Compiled by Eamonn Ryan, derived directly from a presentation by Chris Hattingh, head of policy analysis at the Center for Risk Analysis (CRA).
The following presentation was made at the second annual GCCA African Cold Chain Conference held previously in Cape Town. This is Part 1 of a three-part series.
Chris Hattingh, head of policy analysis at the Center for Risk Analysis (CRA) emphasised that his presentation often left audiences “stony faced” at the depth of risks and challenges with cross-Africa trade, but noted that commensurate with the high risk, came the opportunity for high rewards for early movers.
Hattingh, an expert in trade and economic policy, addressed the audience on the significance of the AfCFTA in the HVAC&R sector. Hatton is a member of the Advisory Council of the Initiative for African Trade and Prosperity, as well as a senior fellow at African Liberty and member of the executive board of the Global Trade and Innovation Policy Alliance. The following is his presentation:
The African Continental Free Trade Area (AfCFTA) has been hailed as a transformative agreement that has the potential to revolutionise trade and economic growth on the African continent. AfCFTA aims to lower barriers to trade, reduce tariffs, and facilitate the flow of goods, services, and materials, ultimately leading to increased economic growth, job creation, and an improvement in living standards for the people of Africa.

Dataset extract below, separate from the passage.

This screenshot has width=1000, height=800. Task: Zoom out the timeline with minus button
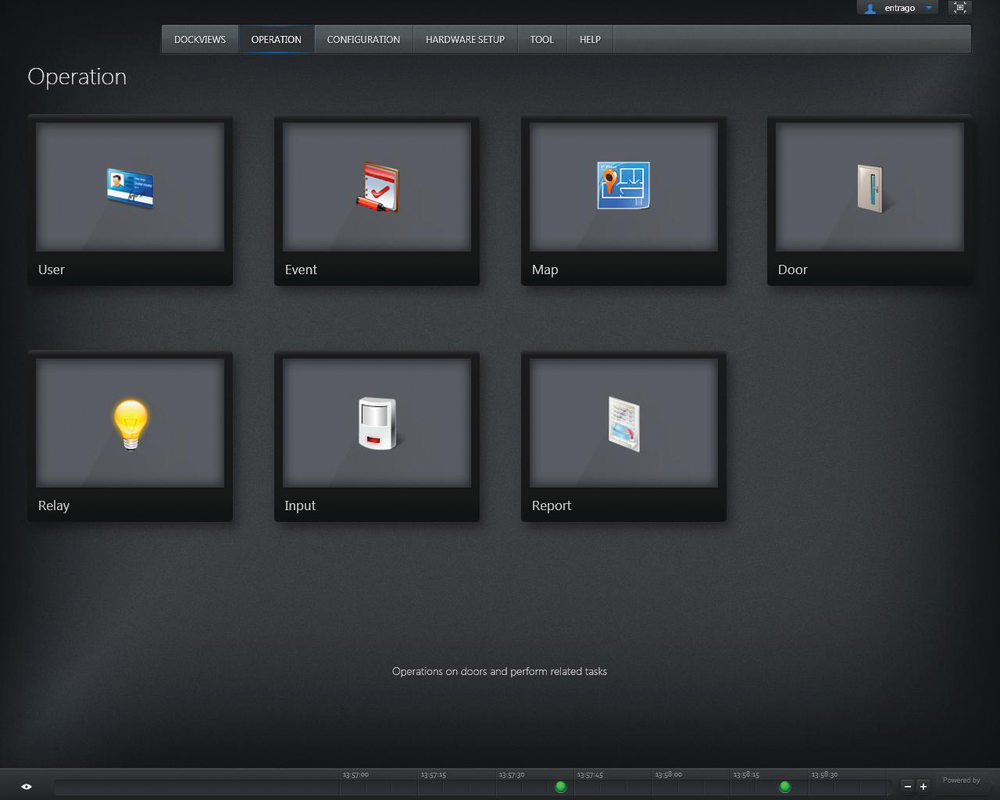[907, 787]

Hattingh emphasised the transformative potential of the AfCFTA, stating that it could be the most significant change Africa experiences in the next 50 years. Currently, Africa only accounts for 2% of global trade, with 17% of African exports being intra-continental compared to 59% for Asia and 68% for Europe. Exporting within Africa is often more expensive than exporting to Europe, which calls for a change.
Connecting 1.3 billion people and with a combined GDP estimated at USD3.4-trillion, the agreement holds the potential to boost regional income by 7% or USD450-billion, lifting 30 million people out of extreme poverty by 2035. The trading under AfCFTA officially began on 1 January 2021, although implementation is being carried out in stages, and several policy barriers still need to be addressed.
The HVAC&R sector stands to benefit significantly from the AfCFTA. It is estimated that Africa’s exports could increase by USD560-billion, with a particular focus on manufacturing. Furthermore, intra-continental exports are expected to rise by 81%, and inter-continental trade by 19%. If successfully implemented over the next 20-30 years, AfCFTA could generate a combined consumer and business spending of USD6.7-trillion by 2040.
Hattingh highlighted some of the key objectives of the AfCFTA, including the reduction of trade costs and the facilitation of border operations. By streamlining licensing, documentation and operations at ports and railways, AfCFTA aims to make trade more efficient. Additionally, the agreement aims to position Africa to take advantage of the current global environment, where there is a shift in supply chains and investment due to a ‘risk off’ sentiment. Hattingh posed the question of whether – as global supply chains look for better returns on investment – Africa could potentially attract these investments and benefit from the relocation of value chains away from countries like China.